Muy pronto la democracia se renovará, lo que es un decir ya que es completamente cerrada y circular y se niega por instinto a cualquier novedad que no provenga de sí misma, esto es de la izquierda. Y para eso cuenta con el poder jurídico y el ideológico —a los que cabe agregar recientemente el de la información—, que le permite seleccionar quienes integrarán sus cuadros de beneficiarios y en qué jerarquía. Esta cansina dinámica se refleja en los rostros agobiados y en los apellidos gastados que apenas se suceden en el “carrousel” electivo que se mueve tan lentamente que da la sensación de la inmovilidad; por otra parte produce el efecto de ir ahorcando cada vez más el real poder del electorado. Ahora la opción es asfixiante de tan estrecha, entre dos formas más o menos conscientes de izquierda, dos deformaciones de dos movimientos que surgieron “nacionales y populares” y que se fueron alterando a medida que se iban extinguiendo.
Pero ¿qué es la democracia? Y si no queremos perdernos en preocupaciones academicistas inapropiadas en épocas angustiantes como la actual, pensemos en la Argentina democrática. Se verá simplemente esto: una abstracción feroz que se vuelve contra la vida, una institucionalidad geométrica y despiadada que quiere matar hasta en sus más pequeños síntomas y en sus más inocentes expresiones a la espontaneidad social y política de una nación que se busca a sí de una manera confusa, aletargados sus reflejos y sus mecanismos naturales por las mentiras y los vicios de una partidocracia endurecida que trata de disimular o de legitimar su condición de oligarquía a través de los comicios. Los comicios son como algunos ritos de los pueblos primitivos que, a través de una mentalidad mágica, creen que determinadas causas producen determinadas consecuencias y así golpean tambores a la espera que los dioses propicios hagan llover.

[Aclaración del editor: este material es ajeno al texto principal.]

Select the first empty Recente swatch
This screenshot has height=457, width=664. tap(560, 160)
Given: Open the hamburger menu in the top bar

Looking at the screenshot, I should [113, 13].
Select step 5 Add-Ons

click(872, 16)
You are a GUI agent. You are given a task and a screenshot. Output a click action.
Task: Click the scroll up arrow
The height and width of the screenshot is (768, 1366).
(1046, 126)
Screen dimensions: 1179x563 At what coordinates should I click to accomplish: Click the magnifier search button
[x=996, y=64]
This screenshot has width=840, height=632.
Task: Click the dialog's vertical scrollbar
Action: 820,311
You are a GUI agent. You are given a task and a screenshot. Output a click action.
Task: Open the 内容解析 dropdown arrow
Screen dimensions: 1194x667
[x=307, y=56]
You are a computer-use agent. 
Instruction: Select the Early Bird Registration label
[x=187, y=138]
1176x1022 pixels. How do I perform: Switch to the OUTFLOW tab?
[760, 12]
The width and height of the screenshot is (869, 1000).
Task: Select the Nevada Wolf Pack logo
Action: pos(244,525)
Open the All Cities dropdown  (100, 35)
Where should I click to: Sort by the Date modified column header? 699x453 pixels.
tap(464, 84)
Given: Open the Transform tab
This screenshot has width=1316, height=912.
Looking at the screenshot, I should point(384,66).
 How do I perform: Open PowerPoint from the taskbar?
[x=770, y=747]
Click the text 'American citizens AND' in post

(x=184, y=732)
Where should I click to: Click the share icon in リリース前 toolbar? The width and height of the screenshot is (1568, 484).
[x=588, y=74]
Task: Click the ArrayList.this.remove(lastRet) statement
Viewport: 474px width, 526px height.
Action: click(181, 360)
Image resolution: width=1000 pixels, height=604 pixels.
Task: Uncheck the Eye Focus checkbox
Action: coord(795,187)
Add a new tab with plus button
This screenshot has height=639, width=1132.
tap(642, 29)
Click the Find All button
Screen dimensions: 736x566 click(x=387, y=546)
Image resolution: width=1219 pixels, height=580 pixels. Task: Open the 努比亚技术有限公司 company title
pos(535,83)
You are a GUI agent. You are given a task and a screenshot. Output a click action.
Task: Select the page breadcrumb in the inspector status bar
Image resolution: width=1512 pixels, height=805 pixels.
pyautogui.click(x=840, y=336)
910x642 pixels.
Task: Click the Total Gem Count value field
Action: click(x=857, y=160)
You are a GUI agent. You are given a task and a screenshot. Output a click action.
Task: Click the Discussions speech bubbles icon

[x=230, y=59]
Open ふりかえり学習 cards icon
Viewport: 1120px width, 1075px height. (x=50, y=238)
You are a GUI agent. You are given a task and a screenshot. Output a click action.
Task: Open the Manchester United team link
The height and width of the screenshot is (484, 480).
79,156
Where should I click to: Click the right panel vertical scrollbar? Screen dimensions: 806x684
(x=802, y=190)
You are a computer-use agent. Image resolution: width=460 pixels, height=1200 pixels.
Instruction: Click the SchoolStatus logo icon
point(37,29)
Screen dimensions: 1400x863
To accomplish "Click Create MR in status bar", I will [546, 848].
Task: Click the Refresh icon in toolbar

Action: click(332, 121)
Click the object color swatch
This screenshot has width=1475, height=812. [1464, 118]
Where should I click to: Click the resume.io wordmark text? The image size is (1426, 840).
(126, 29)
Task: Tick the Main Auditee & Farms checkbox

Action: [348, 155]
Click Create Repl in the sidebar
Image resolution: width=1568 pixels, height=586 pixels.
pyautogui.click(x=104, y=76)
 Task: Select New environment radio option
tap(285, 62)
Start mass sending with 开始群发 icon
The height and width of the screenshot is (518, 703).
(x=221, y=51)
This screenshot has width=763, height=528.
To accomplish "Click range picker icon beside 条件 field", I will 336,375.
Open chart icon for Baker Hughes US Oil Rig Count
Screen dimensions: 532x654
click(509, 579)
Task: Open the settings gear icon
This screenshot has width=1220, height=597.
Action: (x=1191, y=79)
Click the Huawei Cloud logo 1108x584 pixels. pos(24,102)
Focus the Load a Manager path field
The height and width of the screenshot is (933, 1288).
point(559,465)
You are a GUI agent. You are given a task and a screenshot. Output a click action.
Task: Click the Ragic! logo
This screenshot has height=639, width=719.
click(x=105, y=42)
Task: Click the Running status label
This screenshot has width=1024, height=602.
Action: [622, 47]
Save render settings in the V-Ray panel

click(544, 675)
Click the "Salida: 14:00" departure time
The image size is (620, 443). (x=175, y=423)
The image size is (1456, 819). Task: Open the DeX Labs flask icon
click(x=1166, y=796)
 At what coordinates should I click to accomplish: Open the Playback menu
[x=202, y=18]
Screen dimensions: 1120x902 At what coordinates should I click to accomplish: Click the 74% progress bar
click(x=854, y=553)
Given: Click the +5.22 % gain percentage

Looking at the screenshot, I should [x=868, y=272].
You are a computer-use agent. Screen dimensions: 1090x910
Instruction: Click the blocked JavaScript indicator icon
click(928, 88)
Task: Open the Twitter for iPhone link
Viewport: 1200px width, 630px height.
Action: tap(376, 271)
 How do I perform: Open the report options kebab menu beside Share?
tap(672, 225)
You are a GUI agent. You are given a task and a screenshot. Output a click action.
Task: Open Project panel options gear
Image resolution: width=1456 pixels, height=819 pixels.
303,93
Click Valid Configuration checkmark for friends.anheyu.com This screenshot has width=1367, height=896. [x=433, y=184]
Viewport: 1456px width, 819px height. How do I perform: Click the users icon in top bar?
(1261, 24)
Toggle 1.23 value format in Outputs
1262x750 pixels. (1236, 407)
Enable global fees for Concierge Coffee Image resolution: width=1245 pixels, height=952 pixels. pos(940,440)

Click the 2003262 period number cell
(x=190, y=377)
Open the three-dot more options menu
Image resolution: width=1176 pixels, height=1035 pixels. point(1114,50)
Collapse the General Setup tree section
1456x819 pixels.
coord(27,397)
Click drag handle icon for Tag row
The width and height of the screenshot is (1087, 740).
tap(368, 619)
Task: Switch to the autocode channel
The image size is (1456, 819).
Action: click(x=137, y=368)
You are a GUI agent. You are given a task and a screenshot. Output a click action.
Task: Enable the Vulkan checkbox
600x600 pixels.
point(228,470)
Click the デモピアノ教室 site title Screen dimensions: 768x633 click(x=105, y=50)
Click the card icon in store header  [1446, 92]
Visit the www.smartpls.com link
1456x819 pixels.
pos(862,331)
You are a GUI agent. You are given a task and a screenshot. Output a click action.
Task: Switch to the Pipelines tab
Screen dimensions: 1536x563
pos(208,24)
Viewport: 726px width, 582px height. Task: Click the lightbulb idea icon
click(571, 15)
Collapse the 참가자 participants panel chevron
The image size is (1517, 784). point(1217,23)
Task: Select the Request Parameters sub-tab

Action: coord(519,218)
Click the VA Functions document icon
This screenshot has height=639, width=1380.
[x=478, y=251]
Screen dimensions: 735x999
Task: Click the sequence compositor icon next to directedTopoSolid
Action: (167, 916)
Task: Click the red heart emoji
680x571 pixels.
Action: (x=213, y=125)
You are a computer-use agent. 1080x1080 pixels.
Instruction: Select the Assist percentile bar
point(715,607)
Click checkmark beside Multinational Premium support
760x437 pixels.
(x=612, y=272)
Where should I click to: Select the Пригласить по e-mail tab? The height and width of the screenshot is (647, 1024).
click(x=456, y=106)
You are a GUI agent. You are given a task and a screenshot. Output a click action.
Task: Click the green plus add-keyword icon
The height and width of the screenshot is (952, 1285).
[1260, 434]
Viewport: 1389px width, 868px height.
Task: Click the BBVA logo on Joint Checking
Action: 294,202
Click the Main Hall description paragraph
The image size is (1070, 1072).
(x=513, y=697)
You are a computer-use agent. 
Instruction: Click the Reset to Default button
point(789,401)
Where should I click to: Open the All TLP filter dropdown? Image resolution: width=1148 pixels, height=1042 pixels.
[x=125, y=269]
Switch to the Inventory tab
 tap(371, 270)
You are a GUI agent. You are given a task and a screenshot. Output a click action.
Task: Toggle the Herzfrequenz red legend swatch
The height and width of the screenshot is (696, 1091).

Y no de una manera distinta nuestros modernos democratistas pretenden que una multitud de sufragios emitidos ritualmente cada dos o cuatro años equivalen a la legalización de todos los errores y de todos los fracasos y que un apoyo mayoritario puede otorgar racionalidad a la insensatez. Aquella misma falta de nexo lógico entre causa y efecto que nos hace sonreír altaneros a nosotros —hijos del Iluminismo— ante la vista de las comunidades tribales que buscan la lluvia a golpes, es la que sostiene nuestra conducción política, al suponer que la verdad está en nosotros y que el orden depende de nuestra voluntad, siempre que todo esto esté multitudinariamente manifestado y registrado: muchos imbéciles llegan a la verdad, muchos ambiciosos imponen la justicia, muchos concupiscentes producen la virtud, muchos egoístas crean la concordia; es suficiente para ello el rito del voto —los golpes clamando por la lluvia bienhechora de nuestros ridículos salvajes— y mágicamente, sacralmente, todo empezará a andar bien y se tendrá la verdad, la justicia, la virtud y la concordia.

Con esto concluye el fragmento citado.